● **INSTRUCTIONS TO FOLLOW**: In the forum thread below about a Blue Acara pair, where did the poster temporarily put the pair while deep cleaning and re-cycling the 75?

● **SOURCE PASSAGE**:
☆ ☆ ☆
# Blue Acara pair, not so friendly anymore.



## uarhcaz (May 10, 2012)

This is gonna be a long one, but it's for the good of the fish I tell you! :fish:

So here's my issue. For around 5 months now I've had South/Central American cichlids. What I started with was three Blue Acaras, and three Blue Convicts. The goal was to go all male, but that didn't turn out to be the case. I ended up with one female in the Acaras, and that's where the problems took off. As interesting as it sounds, the female was probably the most aggressive one in the tank...mainly towards the Convicts. At one point, she paired with the largest male Acaras and they spawned. As I'm sure you can imagine, what seemed to be over 100 fry in the tank became a live snack for the other fish and the fight for survival began. I managed to quickly get the rest of the fish out of the tank, then swap the parent and baby fish into another tank before putting the rest back into the original tank. Over a few days they seemed to be okay but the female seemed to be getting a little bit up, clearly by the male. I thought it might be a good idea to remove the male and I reintroduced him with the others. As my luck would have it, the female overnight ate the babies. All of them. I was a bit upset as I didn't even know there were eggs to begin with (spawned behind a rock that I had no vision from either end or front of the tank) and the babies had made it that far. So I went on with everything and put her back with the rest of the fish. Everything seemed normal for a while, but her being aggressive took off a bit and the other fish started to get nipped up by her (except her original mate and the other male Acara) so I saw it fit to relocate the others to a new home to reduce the stress levels in the tank (eating became a bit irritating as it seemed like they were fighting for food while there was plenty).

At this point, up until a few days ago I had the pair in a 75 by themselves (aside from a couple wandering plecos) and then I moved them temporarily into a 20 long I cycled so I could deep clean and re-cycle the 75 for them. In the 20 long, I took notice to the female hiding nearly all the time and the male just kind of doing his business wandering the tank like he owned the place. Neither of them had really seemed to eat much at the time either, though the food at some point was disappearing (I have a very active Bushynose Pleco who's like a darn vacuum too) so maybe they just weren't eating when I was around. I went to my girlfriends yesterday, and came home this morning to find the females fins bit up really bad and she was still hiding. I got the male out of the tank and into the 75. Now the female is in the 20 long with the plecos and the male in the 75. Now, as I type and they've been alone for a good while...they're both just out swimming freely like they're perfectly okay and both ate when I fed them earlier.

My real question, is where to go from this point? I'd like them to be together, and I was thinking maybe reintroducing them for a couple days to see where it goes...but not until her fins heal. Is this a good or bad idea? They're both great active fish normally but this whole thing was just weird, like a dumb fight in some human relationship that they got mad at each other for a while :roll: My girlfriend likes them as well and said she is willing to set up her old tank and keep the female. She currently has a 75 with her love "Jack" who I'm sure you can figure out is a Jack Dempsey. He's like 8 inches long and lives with Dyson vacuum....I mean 7 inch long Common Pleco :lol:

Anywho, what would you guys recommend?
☆ ☆ ☆
● **DATA BLOCK**:
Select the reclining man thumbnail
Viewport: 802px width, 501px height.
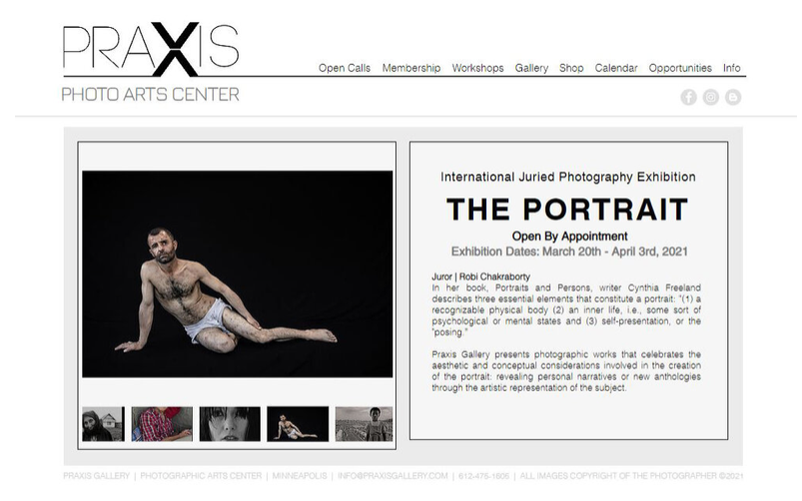pyautogui.click(x=298, y=424)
☆ ☆ ☆
● **WRITTEN RESPONSE**: Into a 20 long that the poster had cycled.